In honour of Women’s month Nerine Schilder launched her anthology of poems documenting her life’s journey via YouTube.
Ms Schilder, 51, who grew up in Rocklands and now lives in Vredehoek, decided four years ago to collate the 101 poems and two declarations into her book Journey of Emotions Through Poetry.
Initially Ms Schilder had planned to release her book in April, a week after the national Covid-19 lockdown was announced, but was unable to get the book.
She then decided to hold a virtual launch on Women’s Day, Sunday August 9.
She had been writing since before her Glendale High School days, penning her thoughts on scraps of paper, which she stored in a box and was amazed that she had written so much.
MsSchilder attended Weltevreden Primary School, which is now the Mitchell’s Plain School of Skills.
She remembers writing her first poem for a friend entitled Harlekyn, clown in English, one of two Afrikaans poems she had written.

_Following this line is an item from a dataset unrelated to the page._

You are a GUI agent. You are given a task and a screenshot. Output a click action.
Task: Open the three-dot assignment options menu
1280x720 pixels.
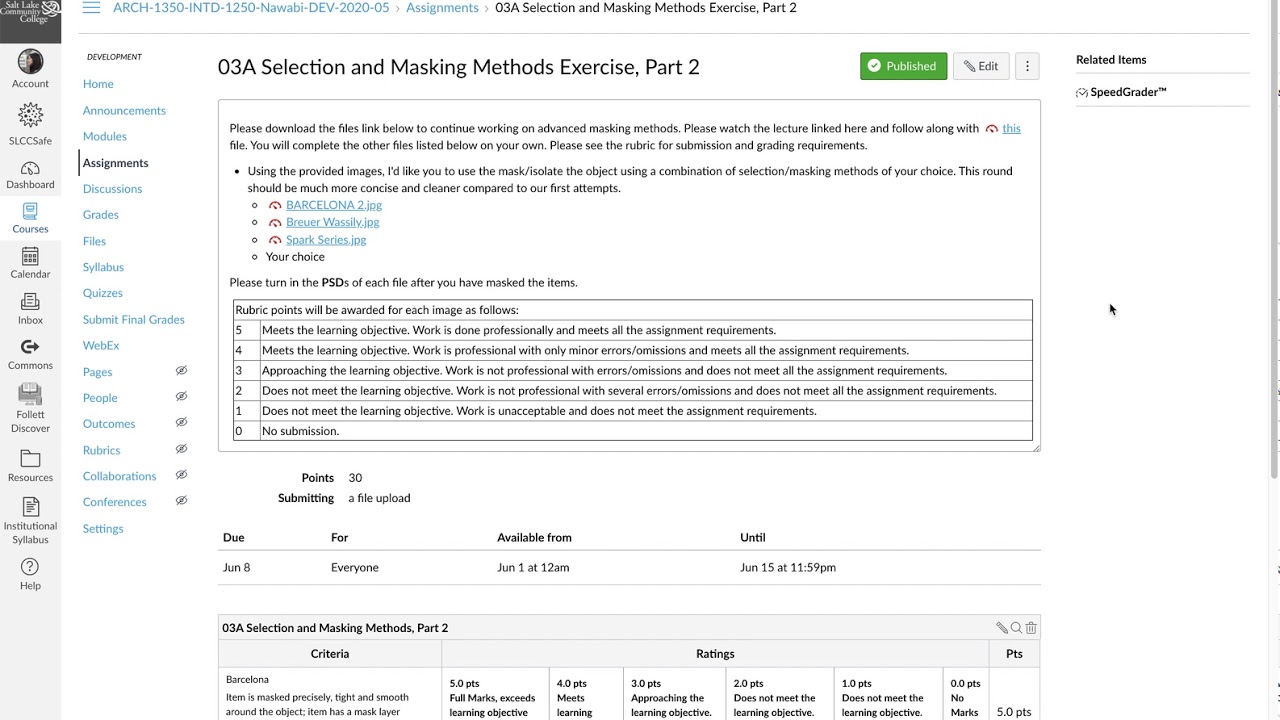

She recited the other poem Wow Man during the launch.
“My poetry is about my life’s issues, about nature, events that have taken place in my life or in the lives of people who have impacted on my life – social media and the news,” she said.
She lived in Rocklands for more than 20 years before moving to Eikendal, in Kraaifontein, and then moved to Vredehoek last year.
From page 18
Ms Schilder is married to Yazeed Rabaney, and the book is dedicated to her daughter Cleo Coury, 28, who lives in Georgia in the United States, son Marquise Josephs, 22, who lives in Kuils River, and her two grandchildren, aged 2 and 1.
Ms Schilder who is a programme manager at the Western Cape legislature, now writes when she has some free time, while sitting in nature, at the beach or in a park and when something happens to inspire her.
“When I hear something on the news or something happens to someone close to me then I write,” she said.
Ms Schilder said her mother Patricia, 74, has been her pillar of strength and inspiration throughout her life. Her dad Cedric, 77, still live in Rocklands. She has three sisters, a brother and two half-brothers.
In 2004 she entered a poetry competition for the first time and was invited to read her poem entitled “Waves” at the Poetry Convention and Symposium, which was in Orlando the following year. Her poem was published in the international library of poetry.
Her work was also published in the book “Breaking the silence, journeys to recovering”, by non-profit organisation People Opposing Women Abuse (POWA), which was launched in Soweto in 2009.
“I like to think of poetry as the ‘unspoken word’,” she said.
Ms Schilder read her poems My favourite quilt, Women in Africa, No means no, Woven, the acronym for Women Of Value Empowering Nations, in honour of Women’s Month, which she said should be celebrated throughout the year.
“You are beautiful and do not be defined by others’ opinions of you,” she said.
Ten percent of the income from book sales will be donated to the Saartjie Baartman Centre for Women and Children, in Manenberg.